In the afternoon a round table took place to discuss the constitution of the Manchester’s team of transversal technicians. Sahera, Sophie, Martin and Natalie presented their ideas and implementation strategies. There were comments by Liz Jones, the Professor at the institute representing the project, and Hauke Hauke Straehler-Pohl, from Freie University, Berlin, who represents Germany in the project. During the discussion many questions were raised concerning the vicissitudes that a project involving direct work with local communities encompasses. I highlight some that may stimulate some comments:
a) How to work with local communities from a place in the academia?
b) How to conceptualise communities’ problems not as their own problems, but as problems caused by macro dynamics external to those communities?
c) What can local communities teach us about European policies?
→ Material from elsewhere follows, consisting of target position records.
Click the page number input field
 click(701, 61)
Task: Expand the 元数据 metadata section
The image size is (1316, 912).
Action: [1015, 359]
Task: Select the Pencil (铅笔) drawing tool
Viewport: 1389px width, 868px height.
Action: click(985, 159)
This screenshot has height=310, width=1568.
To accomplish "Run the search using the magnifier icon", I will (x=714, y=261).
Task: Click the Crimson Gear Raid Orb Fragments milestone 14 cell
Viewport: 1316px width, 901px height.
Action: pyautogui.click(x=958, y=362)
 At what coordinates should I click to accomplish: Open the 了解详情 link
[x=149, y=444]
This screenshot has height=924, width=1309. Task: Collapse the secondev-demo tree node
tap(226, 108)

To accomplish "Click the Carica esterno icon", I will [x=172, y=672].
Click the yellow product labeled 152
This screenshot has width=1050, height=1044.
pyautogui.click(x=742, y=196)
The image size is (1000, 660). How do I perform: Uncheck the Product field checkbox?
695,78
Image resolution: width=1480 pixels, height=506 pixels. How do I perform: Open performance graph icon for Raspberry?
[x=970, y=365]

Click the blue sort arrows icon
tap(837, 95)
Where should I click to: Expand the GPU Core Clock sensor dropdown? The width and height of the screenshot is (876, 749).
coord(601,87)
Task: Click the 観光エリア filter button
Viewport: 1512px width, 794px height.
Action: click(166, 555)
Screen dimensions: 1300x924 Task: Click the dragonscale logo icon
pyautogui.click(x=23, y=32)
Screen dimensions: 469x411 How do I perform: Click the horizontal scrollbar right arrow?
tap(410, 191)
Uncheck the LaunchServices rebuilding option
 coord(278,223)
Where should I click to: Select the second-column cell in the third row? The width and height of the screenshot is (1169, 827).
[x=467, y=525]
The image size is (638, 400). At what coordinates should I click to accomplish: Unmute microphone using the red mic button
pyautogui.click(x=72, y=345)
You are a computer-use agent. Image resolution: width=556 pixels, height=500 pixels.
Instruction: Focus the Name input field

d) How to create spaces of dialogue and conflict between people that have been separated from the social fabric and local and global authorities?
e) How to align different local communities, some of them in conflict within themselves, towards a common goal?
f) How to address the issues of communication deriving from the different languages used in the project?
These are some of the questions that we discussed which will be central to our project. We thank all the participants in the seminar for their ideas and discussions. This was revealed to be a very productive day as part of the ongoing construction of the European application. The team will have the next two months to finish the proposal and submit to the European Council. We may not win the grant, as this is a very competitive application, but the pleasure of knowing new people and the possibility to further develop a movement that goes beyond an academic project has already made this work worthwhile.